Mr. V Ramakrishnan focussed on increasing the scale of manufacturing by increasing export and development of skills of people and discussed the transformation of India via clean power, sound circulation of water, and a skilled self-starting workforce and emphasized that the manufacturing sector in India lacks creativity and innovation. Then he mentioned the problems being faced by the power sector in India and the irony regarding the same is that India doesn’t match global standards for clean power. He discussed various essential requirements in relation to power and water and concluded by stressing budgetary support in regard to the same.
The next panelist, Prof A. Amarender Reddy, highlighted his views on schemes related to farmers but with the introduction of DBT ( Direct Benefit Transfer) we are losing the essence of the human touch at the grassroots level and spotlighted the need for digitalization but there should not be an overemphasis on technology and underemphasis on human resources in order to promote local interactions in the local ecosystem.

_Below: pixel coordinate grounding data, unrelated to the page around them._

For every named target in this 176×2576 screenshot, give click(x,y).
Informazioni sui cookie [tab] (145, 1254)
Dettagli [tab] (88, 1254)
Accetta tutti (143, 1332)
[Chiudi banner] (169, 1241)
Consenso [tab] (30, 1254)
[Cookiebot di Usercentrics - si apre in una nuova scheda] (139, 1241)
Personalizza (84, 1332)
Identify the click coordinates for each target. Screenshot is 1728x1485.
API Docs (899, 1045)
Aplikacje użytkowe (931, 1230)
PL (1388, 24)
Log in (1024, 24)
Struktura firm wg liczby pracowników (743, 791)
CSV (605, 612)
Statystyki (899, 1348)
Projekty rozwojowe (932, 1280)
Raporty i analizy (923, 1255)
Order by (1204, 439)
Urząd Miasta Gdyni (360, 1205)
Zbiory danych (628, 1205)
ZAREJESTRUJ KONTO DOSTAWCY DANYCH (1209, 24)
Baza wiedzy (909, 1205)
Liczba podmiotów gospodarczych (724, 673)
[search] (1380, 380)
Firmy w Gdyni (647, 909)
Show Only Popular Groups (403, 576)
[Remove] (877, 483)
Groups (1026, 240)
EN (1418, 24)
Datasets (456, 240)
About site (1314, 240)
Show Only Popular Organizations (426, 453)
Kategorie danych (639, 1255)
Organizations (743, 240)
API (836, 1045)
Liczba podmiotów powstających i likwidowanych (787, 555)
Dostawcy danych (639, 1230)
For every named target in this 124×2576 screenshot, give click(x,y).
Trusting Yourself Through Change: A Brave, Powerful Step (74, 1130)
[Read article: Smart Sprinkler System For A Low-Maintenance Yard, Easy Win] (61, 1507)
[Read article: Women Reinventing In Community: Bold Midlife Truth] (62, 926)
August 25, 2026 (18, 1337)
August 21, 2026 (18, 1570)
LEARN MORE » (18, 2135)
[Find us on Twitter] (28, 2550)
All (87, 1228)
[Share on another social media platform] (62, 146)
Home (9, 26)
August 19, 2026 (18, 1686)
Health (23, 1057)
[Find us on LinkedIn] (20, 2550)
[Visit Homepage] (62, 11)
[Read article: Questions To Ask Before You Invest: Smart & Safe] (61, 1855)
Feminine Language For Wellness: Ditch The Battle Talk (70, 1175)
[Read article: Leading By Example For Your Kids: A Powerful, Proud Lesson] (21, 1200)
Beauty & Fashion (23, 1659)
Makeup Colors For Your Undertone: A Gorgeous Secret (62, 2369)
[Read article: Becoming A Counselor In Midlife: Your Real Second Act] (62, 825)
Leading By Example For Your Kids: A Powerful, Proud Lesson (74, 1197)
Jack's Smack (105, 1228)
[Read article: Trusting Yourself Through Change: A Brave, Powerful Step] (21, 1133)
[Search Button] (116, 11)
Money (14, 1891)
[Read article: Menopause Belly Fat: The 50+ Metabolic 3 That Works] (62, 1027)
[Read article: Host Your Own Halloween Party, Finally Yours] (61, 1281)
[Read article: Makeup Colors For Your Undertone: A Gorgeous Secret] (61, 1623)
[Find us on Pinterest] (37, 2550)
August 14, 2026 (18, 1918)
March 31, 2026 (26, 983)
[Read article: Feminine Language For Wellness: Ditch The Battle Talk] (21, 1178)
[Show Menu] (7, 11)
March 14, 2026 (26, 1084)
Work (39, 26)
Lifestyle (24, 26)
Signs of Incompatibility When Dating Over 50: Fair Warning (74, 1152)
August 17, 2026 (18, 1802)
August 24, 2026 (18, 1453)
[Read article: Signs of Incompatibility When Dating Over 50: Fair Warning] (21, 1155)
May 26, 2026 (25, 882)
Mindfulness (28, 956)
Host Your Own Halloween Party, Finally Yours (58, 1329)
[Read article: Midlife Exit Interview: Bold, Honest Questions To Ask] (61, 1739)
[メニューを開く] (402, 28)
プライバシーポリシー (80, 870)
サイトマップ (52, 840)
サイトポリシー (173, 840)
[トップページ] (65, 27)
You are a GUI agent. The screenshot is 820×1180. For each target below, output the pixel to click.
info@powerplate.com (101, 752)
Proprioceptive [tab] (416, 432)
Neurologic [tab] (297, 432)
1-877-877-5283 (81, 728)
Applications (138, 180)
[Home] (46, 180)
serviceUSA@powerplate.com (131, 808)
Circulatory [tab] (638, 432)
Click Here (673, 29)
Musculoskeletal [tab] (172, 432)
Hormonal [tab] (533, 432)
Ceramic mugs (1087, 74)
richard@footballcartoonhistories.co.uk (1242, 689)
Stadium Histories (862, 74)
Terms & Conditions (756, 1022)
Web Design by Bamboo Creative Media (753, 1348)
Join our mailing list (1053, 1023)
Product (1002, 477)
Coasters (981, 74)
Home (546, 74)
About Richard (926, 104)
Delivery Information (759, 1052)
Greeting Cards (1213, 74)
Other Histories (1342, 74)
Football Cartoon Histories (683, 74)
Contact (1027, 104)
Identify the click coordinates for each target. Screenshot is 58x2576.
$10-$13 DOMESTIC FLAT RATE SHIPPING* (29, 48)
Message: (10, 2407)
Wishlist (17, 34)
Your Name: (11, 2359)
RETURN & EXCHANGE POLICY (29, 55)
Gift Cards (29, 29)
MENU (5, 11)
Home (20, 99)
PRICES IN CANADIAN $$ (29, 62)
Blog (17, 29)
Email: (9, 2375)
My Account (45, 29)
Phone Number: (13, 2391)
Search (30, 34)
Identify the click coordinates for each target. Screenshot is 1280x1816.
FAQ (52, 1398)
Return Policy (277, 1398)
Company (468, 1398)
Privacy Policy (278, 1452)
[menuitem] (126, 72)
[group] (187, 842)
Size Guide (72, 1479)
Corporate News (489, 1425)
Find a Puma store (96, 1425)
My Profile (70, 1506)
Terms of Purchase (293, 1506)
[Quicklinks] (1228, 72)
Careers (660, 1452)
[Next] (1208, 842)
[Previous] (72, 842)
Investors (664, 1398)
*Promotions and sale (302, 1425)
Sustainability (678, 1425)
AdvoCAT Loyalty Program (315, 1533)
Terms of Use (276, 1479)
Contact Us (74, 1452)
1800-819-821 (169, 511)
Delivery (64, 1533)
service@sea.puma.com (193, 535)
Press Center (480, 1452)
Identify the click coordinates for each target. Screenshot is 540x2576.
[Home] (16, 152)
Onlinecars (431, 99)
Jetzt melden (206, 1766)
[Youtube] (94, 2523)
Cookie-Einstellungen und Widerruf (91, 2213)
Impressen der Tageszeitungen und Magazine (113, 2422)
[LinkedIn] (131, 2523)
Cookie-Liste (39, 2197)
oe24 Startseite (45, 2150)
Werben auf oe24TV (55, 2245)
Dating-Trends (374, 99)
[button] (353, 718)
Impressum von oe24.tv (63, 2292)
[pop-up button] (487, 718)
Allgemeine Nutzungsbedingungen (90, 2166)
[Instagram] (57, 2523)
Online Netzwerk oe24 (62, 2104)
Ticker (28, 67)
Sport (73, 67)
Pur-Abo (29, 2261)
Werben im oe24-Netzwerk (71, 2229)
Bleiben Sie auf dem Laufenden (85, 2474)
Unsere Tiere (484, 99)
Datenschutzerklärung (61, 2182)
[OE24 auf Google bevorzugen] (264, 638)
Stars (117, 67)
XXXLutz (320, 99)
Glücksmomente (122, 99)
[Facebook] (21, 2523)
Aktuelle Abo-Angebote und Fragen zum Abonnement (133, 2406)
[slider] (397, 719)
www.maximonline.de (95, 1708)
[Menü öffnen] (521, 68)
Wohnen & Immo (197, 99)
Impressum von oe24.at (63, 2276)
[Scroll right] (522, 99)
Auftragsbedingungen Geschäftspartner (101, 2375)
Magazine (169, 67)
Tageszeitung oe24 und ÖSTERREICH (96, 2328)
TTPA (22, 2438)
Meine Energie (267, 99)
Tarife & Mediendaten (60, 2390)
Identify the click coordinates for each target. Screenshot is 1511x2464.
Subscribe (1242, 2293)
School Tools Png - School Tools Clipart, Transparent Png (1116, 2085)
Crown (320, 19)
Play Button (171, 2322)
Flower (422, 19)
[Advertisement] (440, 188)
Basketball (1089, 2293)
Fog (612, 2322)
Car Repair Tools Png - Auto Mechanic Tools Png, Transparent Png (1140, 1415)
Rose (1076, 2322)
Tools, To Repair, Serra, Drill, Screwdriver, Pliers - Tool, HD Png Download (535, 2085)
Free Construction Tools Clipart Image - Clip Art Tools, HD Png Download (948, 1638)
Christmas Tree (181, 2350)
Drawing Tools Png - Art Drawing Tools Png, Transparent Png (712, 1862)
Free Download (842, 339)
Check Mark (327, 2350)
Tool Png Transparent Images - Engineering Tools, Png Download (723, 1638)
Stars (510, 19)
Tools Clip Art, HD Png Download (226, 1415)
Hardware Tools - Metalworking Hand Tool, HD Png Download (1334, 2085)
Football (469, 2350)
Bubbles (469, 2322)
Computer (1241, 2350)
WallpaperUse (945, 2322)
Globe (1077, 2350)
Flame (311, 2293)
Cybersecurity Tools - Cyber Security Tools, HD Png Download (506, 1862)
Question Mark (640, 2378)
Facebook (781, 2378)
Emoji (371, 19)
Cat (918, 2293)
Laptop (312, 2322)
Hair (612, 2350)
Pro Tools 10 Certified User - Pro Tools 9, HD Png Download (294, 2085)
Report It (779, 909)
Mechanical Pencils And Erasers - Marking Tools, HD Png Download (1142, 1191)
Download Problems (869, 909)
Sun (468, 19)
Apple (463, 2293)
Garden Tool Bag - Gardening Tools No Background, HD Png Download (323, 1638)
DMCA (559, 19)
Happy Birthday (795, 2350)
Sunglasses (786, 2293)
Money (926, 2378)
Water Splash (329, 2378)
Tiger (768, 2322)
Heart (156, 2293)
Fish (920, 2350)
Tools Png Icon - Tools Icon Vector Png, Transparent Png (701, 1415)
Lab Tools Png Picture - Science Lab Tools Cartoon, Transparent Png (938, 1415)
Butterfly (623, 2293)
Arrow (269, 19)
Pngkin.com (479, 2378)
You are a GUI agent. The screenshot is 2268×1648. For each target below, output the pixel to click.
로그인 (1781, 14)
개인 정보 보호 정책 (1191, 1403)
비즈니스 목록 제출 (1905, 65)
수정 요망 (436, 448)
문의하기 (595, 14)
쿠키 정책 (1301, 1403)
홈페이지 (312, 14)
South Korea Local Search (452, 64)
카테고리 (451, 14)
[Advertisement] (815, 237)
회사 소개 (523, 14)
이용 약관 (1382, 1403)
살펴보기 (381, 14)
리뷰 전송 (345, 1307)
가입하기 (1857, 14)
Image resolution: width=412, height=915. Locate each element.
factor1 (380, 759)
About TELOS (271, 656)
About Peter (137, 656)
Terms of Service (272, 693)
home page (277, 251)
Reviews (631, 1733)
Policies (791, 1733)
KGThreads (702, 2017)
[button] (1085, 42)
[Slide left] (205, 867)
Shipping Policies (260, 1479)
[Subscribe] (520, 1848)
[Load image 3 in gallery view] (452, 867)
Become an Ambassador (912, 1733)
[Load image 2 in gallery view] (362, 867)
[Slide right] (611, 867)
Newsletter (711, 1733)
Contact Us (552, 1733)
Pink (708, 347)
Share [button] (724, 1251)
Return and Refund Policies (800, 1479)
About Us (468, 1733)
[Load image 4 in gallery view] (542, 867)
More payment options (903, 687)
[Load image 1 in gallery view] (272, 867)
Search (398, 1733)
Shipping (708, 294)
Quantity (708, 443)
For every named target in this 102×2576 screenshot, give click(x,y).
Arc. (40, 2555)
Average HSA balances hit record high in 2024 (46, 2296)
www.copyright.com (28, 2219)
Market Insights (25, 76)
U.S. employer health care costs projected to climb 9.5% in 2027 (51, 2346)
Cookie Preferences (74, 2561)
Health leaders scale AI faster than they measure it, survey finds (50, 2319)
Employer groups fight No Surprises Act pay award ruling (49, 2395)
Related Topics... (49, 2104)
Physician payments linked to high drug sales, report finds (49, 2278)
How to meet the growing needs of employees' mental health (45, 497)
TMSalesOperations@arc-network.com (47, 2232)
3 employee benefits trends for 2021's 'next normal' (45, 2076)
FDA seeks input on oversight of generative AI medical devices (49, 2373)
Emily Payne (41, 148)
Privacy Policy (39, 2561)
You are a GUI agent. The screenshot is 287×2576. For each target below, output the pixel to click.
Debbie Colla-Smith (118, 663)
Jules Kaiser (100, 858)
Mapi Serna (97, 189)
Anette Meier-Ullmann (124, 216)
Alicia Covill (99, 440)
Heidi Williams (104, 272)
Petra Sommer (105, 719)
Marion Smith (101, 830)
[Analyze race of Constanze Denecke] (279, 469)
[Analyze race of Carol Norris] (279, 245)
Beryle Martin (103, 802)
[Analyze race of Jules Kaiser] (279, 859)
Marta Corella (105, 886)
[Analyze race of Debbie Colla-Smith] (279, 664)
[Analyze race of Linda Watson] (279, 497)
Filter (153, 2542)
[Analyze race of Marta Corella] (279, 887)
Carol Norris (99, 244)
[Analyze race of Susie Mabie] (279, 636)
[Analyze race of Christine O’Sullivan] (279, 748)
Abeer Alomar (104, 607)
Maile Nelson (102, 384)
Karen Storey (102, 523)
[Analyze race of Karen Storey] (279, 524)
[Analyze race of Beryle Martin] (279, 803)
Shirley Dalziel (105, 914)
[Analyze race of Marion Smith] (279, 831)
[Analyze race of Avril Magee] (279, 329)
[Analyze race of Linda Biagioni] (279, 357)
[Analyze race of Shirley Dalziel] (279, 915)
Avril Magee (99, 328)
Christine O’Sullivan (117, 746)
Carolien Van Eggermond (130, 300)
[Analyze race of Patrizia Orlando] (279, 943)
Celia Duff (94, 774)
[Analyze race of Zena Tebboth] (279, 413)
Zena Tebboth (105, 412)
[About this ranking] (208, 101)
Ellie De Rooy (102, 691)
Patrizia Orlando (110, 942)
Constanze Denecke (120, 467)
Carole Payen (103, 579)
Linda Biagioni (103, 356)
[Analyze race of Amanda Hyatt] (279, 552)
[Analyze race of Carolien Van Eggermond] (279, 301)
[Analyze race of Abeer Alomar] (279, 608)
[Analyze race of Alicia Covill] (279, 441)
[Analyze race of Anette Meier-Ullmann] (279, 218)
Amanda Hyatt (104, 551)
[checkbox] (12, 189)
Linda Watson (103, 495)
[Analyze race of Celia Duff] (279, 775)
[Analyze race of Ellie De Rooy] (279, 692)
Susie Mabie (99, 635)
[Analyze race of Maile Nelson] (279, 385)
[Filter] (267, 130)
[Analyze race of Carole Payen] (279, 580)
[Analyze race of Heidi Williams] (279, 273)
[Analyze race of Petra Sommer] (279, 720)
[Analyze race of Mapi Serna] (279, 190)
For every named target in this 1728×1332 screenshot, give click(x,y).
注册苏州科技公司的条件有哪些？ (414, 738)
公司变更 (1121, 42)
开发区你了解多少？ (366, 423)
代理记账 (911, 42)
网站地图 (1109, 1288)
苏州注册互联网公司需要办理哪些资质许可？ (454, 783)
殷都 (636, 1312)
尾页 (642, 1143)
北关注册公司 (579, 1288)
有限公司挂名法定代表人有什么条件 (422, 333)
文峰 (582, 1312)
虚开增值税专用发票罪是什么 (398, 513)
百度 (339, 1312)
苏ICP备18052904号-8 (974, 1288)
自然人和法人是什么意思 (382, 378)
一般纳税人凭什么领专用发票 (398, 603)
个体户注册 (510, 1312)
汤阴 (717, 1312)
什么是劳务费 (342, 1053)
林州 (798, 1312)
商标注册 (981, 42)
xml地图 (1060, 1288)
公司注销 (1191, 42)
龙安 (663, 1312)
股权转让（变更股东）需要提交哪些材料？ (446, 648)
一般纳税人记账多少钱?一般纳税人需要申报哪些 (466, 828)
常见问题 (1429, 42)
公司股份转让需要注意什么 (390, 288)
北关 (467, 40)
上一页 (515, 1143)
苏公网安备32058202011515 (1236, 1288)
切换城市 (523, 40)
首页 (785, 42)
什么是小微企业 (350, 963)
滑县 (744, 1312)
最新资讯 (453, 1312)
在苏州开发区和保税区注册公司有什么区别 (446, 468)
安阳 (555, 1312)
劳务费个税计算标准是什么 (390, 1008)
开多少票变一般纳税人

The digitalization of the agriculture sector will make the system more transparent and corruption free. Stressing upon the need to increase R&D expenditure in order to compete with international standards in terms of productivity will ensure doubling the income of farmers. The Union Budget 2023-24 has prioritized the fishery scheme, livestock, and dairy along with introducing the Shree Anna scheme to promote millets during the international millet year and Waste to Wealth mission. He concluded his remarks by stating that the crowding of the private sector will give rise to the creation of rural jobs and the development of rural youth.
After a Q&A session, the program was concluded with closing remarks by Prof Mukul Asher, who thanked and praised the IMPRI Impact and Policy Research Institute team for hosting a successful panel discussion and ensuring the smooth functioning of the event.